> _Dataset records_
Segment Open
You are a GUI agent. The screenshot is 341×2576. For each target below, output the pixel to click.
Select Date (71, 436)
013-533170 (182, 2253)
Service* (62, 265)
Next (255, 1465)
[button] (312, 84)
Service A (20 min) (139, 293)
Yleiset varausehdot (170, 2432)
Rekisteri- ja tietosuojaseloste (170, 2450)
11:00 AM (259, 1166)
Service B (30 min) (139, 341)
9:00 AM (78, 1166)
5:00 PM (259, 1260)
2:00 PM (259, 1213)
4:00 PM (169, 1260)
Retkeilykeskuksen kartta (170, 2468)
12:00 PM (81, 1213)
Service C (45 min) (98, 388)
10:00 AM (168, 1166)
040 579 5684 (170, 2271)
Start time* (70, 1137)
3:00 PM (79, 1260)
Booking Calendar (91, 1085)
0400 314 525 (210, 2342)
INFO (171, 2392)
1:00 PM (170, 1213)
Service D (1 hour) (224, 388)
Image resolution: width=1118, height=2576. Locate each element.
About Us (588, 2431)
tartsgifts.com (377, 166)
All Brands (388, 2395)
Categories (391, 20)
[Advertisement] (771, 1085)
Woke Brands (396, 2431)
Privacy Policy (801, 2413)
Segment Closed
Segment Open
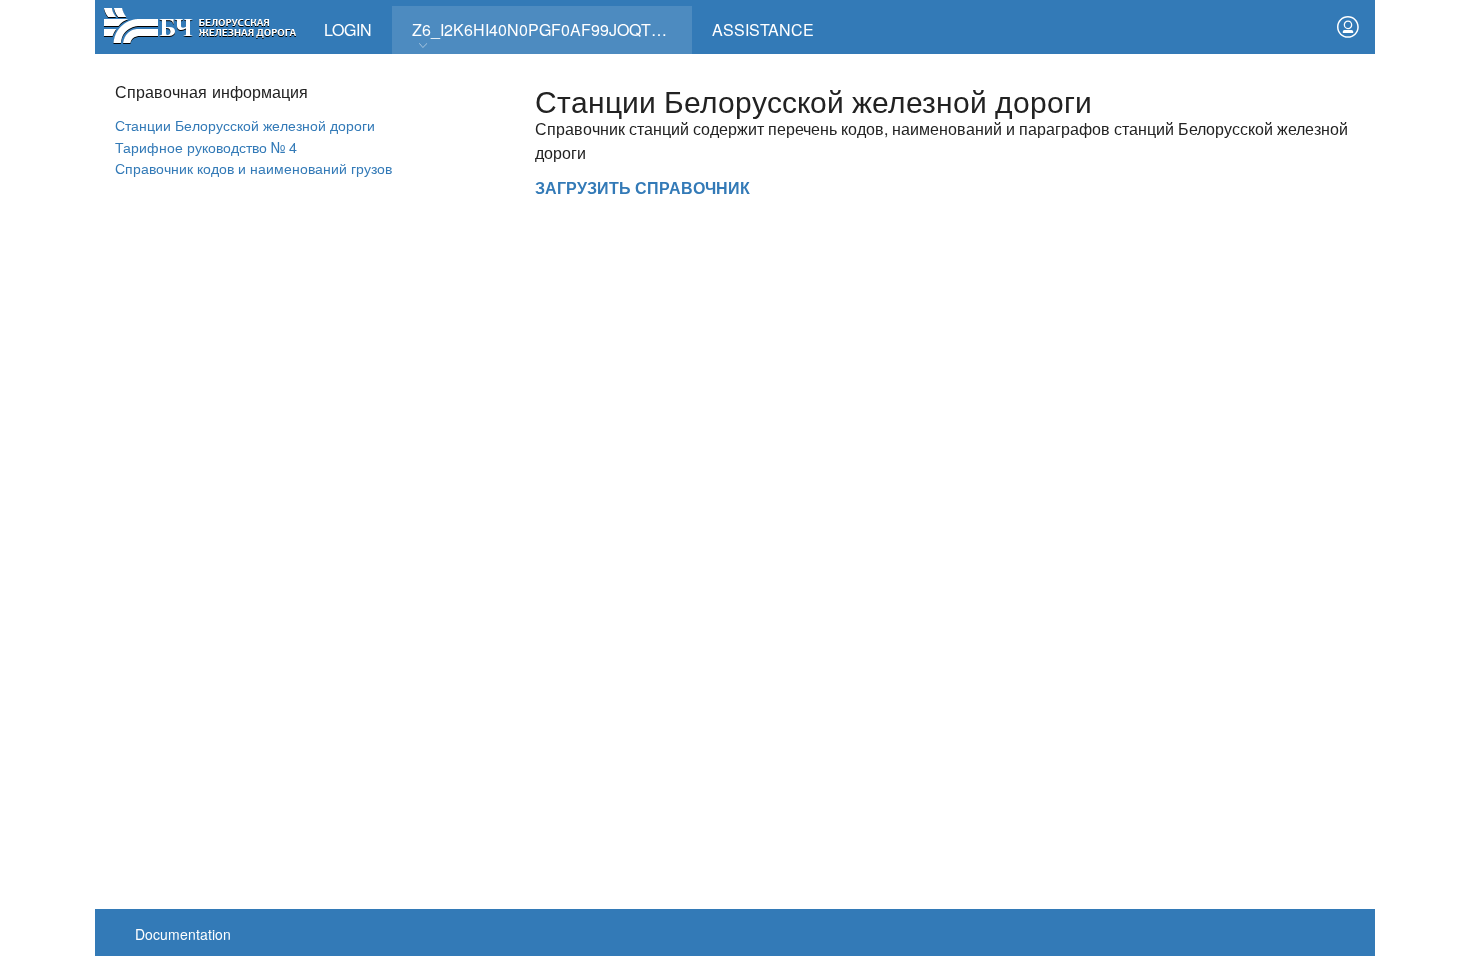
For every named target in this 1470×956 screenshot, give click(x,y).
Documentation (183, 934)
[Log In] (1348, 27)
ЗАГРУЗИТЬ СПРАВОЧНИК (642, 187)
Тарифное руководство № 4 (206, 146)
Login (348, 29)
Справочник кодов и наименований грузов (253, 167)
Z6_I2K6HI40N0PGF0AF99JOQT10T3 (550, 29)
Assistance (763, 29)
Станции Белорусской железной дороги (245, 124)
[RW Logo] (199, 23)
Segment Closed
> _Directions for this task_
When the line with "Service B (30 min) (139, 341)" is reached in the data above, start copying there, and copy each line exactly until the line with "Woke Brands (396, 2431)" has been copied; copy nothing else.

> _Solution to this task_
Service B (30 min) (139, 341)
9:00 AM (78, 1166)
5:00 PM (259, 1260)
2:00 PM (259, 1213)
4:00 PM (169, 1260)
Retkeilykeskuksen kartta (170, 2468)
12:00 PM (81, 1213)
Service C (45 min) (98, 388)
10:00 AM (168, 1166)
040 579 5684 (170, 2271)
Start time* (70, 1137)
3:00 PM (79, 1260)
Booking Calendar (91, 1085)
0400 314 525 (210, 2342)
INFO (171, 2392)
1:00 PM (170, 1213)
Service D (1 hour) (224, 388)
Image resolution: width=1118, height=2576. Locate each element.
About Us (588, 2431)
tartsgifts.com (377, 166)
All Brands (388, 2395)
Categories (391, 20)
[Advertisement] (771, 1085)
Woke Brands (396, 2431)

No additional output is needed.